Roma (CNN) – Uma menina de 11 anos foi encontrada agarrada a câmaras de pneus na costa italiana depois que o barco de migrantes em que ela seguia afundou três dias antes.
A menina é de Serra Leoa e foi chamada de “Yasmine” na mídia italiana.
Ela foi encontrada com um colete salva-vidas no Mar Mediterrâneo na manhã de quarta-feira pela tripulação do navio de resgate Trotamar II, administrado pela ONG alemã Compass Collective.
Ela disse às equipes de resgate que o barco havia deixado Sfax, na Tunísia, no fim de semana, com cerca de 45 pessoas a bordo, incluindo seu irmão mais novo, de acordo com um comunicado da ONG alemã Compass Collective, de caridade de resgate.
Na altura, uma tempestade na zona interrompeu as operações de vários navios de salvamento de ONG em torno da ilha italiana de Lampedusa.
A menina disse que outras duas pessoas sobreviveram inicialmente quando o barco de metal virou na tempestade, mas desapareceram na água horas antes de ela ser resgatada. Todos os outros migrantes são considerados mortos.
O capitão do Trotamar III, Matthias Wiedenlübbert, disse que ouviu seus gritos na escuridão por volta das 3h20 de quarta-feira (21h20 horário do leste dos EUA, terça-feira). O barco, que estava a caminho de outro resgate, começou a patrulhar a área após avistar destroços da embarcação naufragada.
“Foi uma coincidência incrível ouvirmos a voz da criança mesmo com o motor ligado”, disse ele. “E é claro que procuramos outros sobreviventes. Mas depois da tempestade que durou um dia inteiro, com mais de 23 nós e ondas de 2,5 metros de altura, era impossível.”
A menina foi levada às pressas para Lampedusa, onde está sendo tratada de hipotermia. A expectativa é que ela sobreviva, segundo a Cruz Vermelha, que administra o centro de migrantes na ilha.
Na mesma noite, a ONG distribuiu coletes salva-vidas a outro barco em perigo com 53 pessoas a bordo antes de alertar as autoridades italianas sobre a sua localização. Não está claro se essas pessoas foram resgatadas.
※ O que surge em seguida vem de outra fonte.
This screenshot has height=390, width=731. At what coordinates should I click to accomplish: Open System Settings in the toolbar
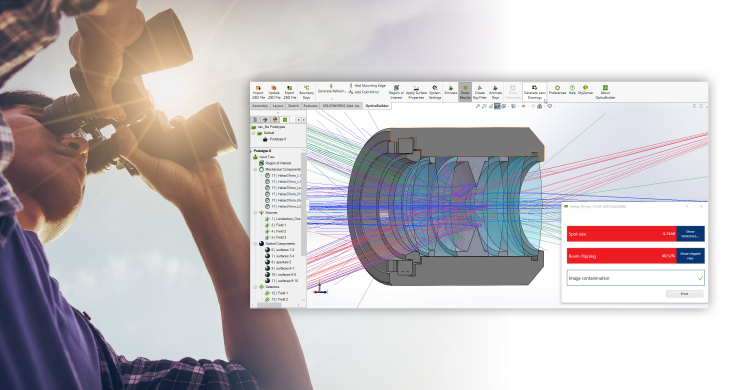(434, 92)
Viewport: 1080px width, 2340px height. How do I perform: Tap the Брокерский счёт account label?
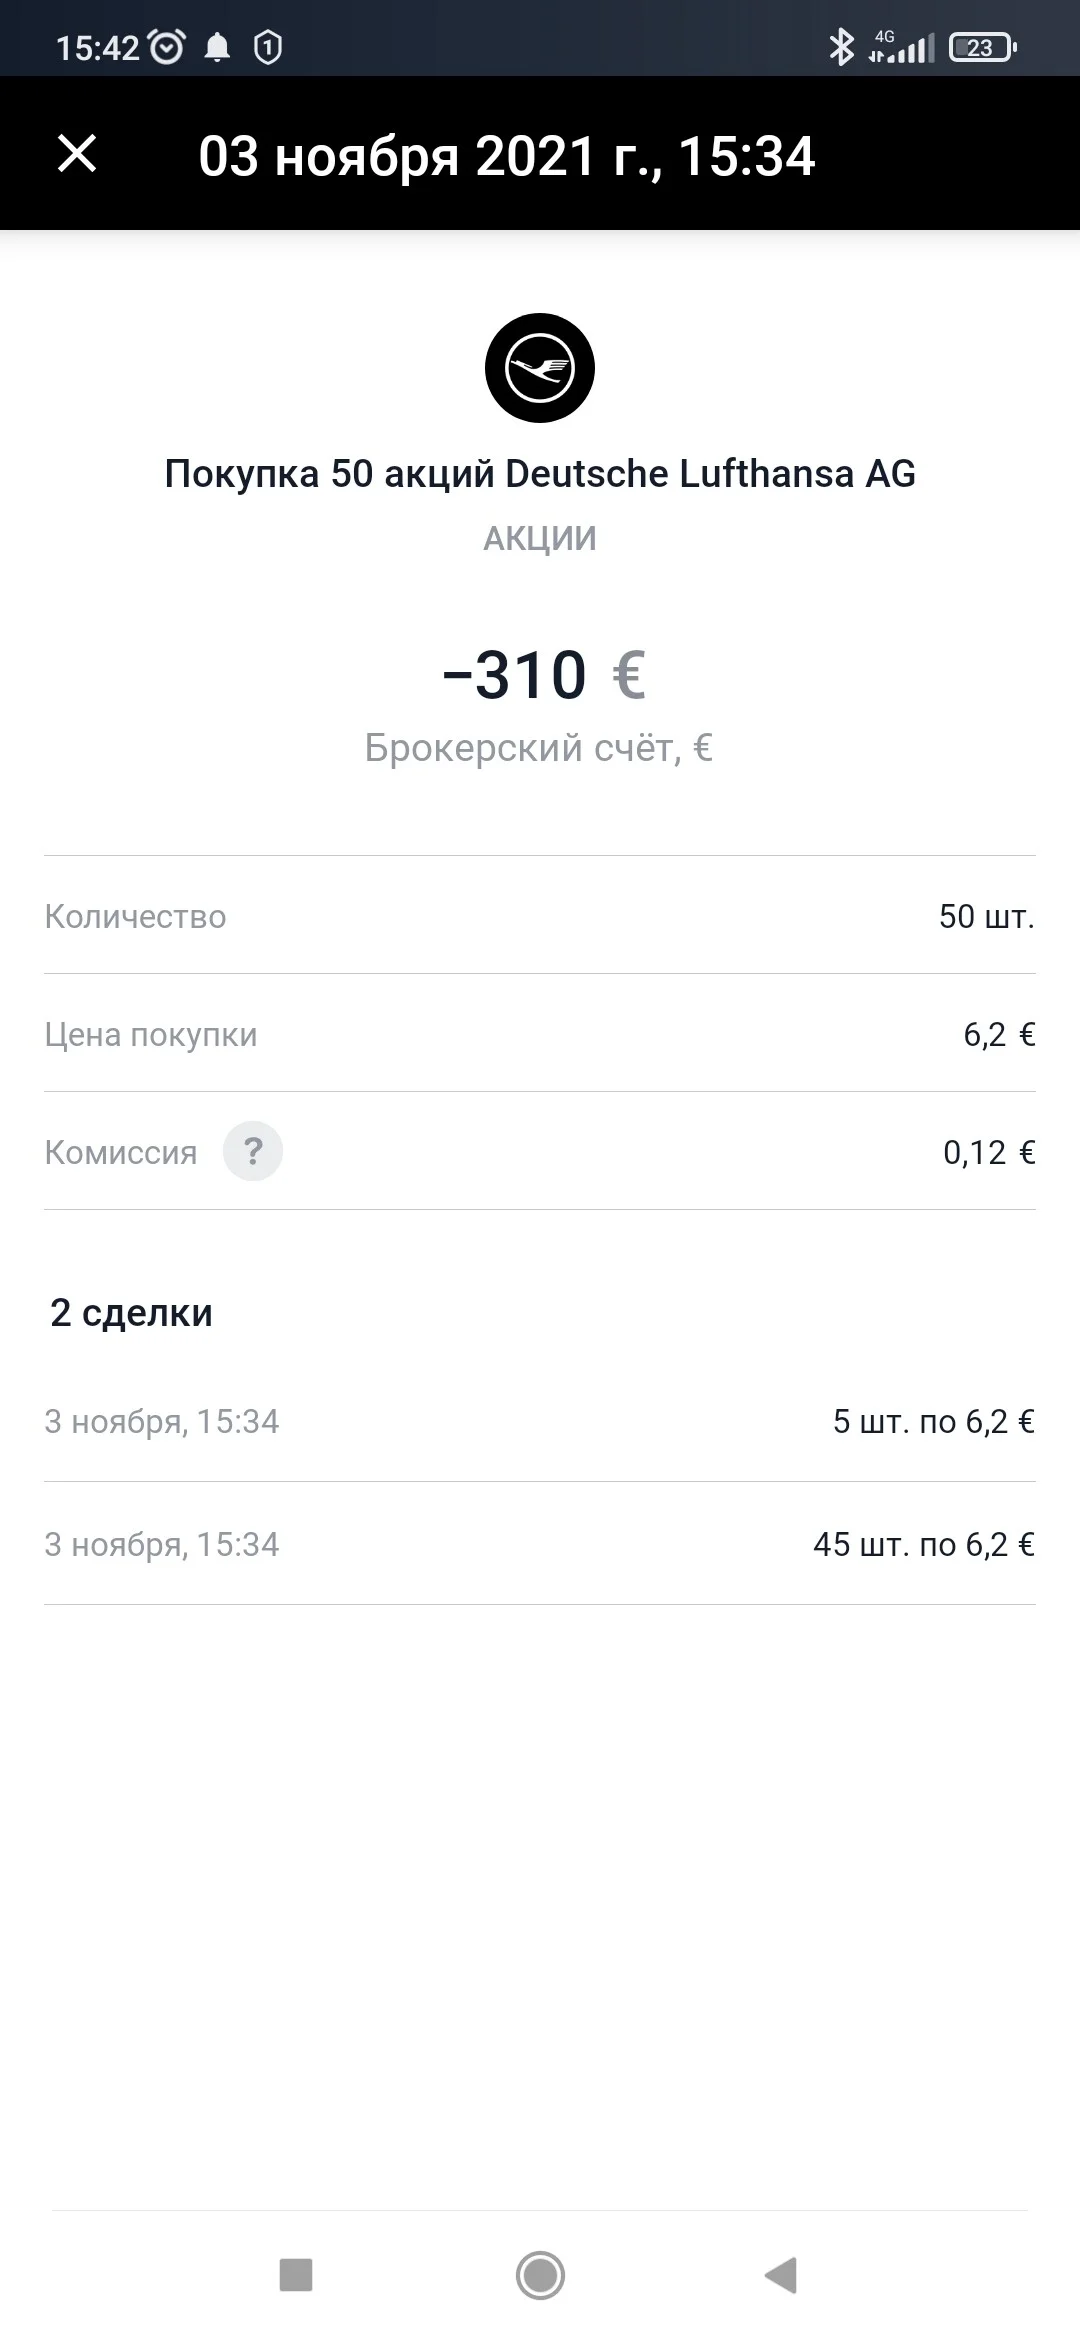[539, 748]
A tripulante Katja Tempel disse: “Mesmo durante tempestades, as pessoas são forçadas a usar rotas de fuga arriscadas através do Mediterrâneo. Precisamos de uma passagem segura para os refugiados e de uma Europa aberta que acolha as pessoas e lhes dê acesso fácil ao sistema de asilo. Afogar-se no Mediterrâneo não é uma opção.”
Mais de 64 mil pessoas foram resgatadas no Mediterrâneo Central ao tentarem chegar a Itália entre 1 de janeiro e 11 de dezembro, segundo estatísticas governamentais. Destes, 7.879 eram menores desacompanhados.
O resgate milagroso reacendeu o debate sobre a disponibilização de corredores seguros para aqueles que procuram asilo na Europa. No início deste ano, a Itália tentou abrir centros de processamento de migrantes na Albânia, mas a sua legalidade foi apanhada pelo sistema judicial italiano.